## Work order 1
According to the article about Jimena, which novel was she reading when she lost her sight?
## Work order 2
Print the stretch of the article about Jimena from "The father pointed" through "truly a miracle.".

## Excerpt provided
------------------------------
Vacation time this August was going to be definitive for the young woman. “We had hoped that in the summer, if we had any kind of a sign, if we had any kind of indication, we were going to be turned upside down.”
“September for Jimena was [to be] a new world, because she had to start going around with a cane and training a guide dog, she also had to consider which university degrees she could do and which ones she couldn’t,” he explained.
Jimena’s father explained that, in addition, they would have had to look for new doctors, “and every time she goes to a doctor it’s a mis-treatment, because they do all kinds of tests again, because they don’t understand anything and then she ends up devastated.”
In addition, they were working with ONCE (Spanish National Organization for the Blind), “and we realized that it’s a wonderful place.” However, he admitted, “we were always holding on to the conviction that there was going to be a solution.”
‘A girl always concerned about the people around her’
Jimena’s father’s voice cracked with emotion when trying to describe his daughter and said for him she is undoubtedly “a special girl.”
“She is very emotional, she is a very sensitive girl and very close to her girlfriends, always very concerned about the people around her and with an awareness of that, of that friendship that she has with that group of girlfriends that they have been with practically since they were little,” he said.
The father said that she is also “an inveterate reader,” something that she has had to sacrifice for two and a half years, “because there are not as many novels in Braille as one might think.”
“Now it will be a great gift for her to be able to take up ‘Moby Dick,’ the novel she was reading when she lost her sight. This morning we talked to her and she told us that she is reading the signs on the façades and in the streets of Lisbon because it seems to her that it is a gift for her to be able to read again. She doesn’t care that they are things that don’t have any importance, she thinks it’s a miracle to be able to read them.”
Illness as a ‘vehicle for purification’
During the last couple of years in which Jimena’s illness was getting worse, her family felt the need to “not lose our sense of humor, laugh at every situation to be able to live with it.”
“Even laughing at situations with Jimena because she couldn’t see and bringing out the funniest side of the terrible things that can happen to you in life, because otherwise you’re focused all the time on your own misfortune and life is very hard.”
He noted that “things never happen suddenly” and that illness “is a vehicle for other people to purify themselves or to be better around the patient.”
The father also said that Jimena was able to meet one of her three brothers at the WYD Vigil a few hours after having recovered her sight.
‘A gift from the Virgin for WYD’
For the father of the girl from Madrid, “the beauty of this is that each one gets out of it his own testimony, his own experience, which has been very special and everyone is very moved.”
“I think that part of the beauty of a miracle is that it is not exclusive to one person or one family but rather that it is as big as possible. And in this sense, it has also gone beyond us. It has already crossed borders,” he remarked.
In addition, he expressed their intention to not be the center of attention, since “the focus has to be on WYD, since I believe that this is a gift from the Virgin for WYD.”
‘We don’t need any confirmation’
“We don’t need any confirmation. We are going to meet again with the medical team that has been treating her for the past year, more to close that episode a bit so that they can see her and draw their own conclusions,” he explained.
The father pointed out that “since it was a novena to the Virgin and there is no cause for beatification,” they don’t need to confirm that it is truly a miracle.
“I think that people are already sufficiently moved, those who believe, believe, and those who don’t, well they won’t believe anyway,” he emphasized.
The father explained that “when you take a leap in faith, you don’t look back, you only look forward.”
------------------------------
## Saved data entries

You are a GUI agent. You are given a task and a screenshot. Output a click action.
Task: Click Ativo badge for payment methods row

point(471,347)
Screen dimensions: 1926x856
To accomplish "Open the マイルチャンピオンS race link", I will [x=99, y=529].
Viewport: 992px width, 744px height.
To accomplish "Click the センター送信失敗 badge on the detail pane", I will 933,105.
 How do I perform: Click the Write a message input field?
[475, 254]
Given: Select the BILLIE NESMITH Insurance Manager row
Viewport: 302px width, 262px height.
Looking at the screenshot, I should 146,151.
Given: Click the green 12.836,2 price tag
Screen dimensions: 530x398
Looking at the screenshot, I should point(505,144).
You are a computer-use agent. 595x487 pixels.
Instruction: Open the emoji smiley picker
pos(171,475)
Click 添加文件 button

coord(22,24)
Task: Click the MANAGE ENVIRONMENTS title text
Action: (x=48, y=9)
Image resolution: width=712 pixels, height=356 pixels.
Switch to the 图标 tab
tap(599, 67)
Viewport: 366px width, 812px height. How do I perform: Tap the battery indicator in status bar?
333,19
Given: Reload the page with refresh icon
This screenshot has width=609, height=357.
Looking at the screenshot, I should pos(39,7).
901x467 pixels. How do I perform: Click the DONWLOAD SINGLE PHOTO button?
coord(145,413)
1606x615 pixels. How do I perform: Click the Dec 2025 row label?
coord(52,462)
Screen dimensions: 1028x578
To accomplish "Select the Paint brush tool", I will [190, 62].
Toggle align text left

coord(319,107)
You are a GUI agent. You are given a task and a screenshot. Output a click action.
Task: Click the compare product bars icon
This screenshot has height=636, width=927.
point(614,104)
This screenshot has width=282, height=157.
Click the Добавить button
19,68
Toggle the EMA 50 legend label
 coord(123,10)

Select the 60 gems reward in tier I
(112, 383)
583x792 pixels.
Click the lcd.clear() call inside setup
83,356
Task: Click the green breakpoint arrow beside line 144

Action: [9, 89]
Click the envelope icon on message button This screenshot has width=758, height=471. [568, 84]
------------------------------
## Response area 1
"Moby Dick"

## Response area 2
The father pointed out that “since it was a novena to the Virgin and there is no cause for beatification,” they don’t need to confirm that it is truly a miracle.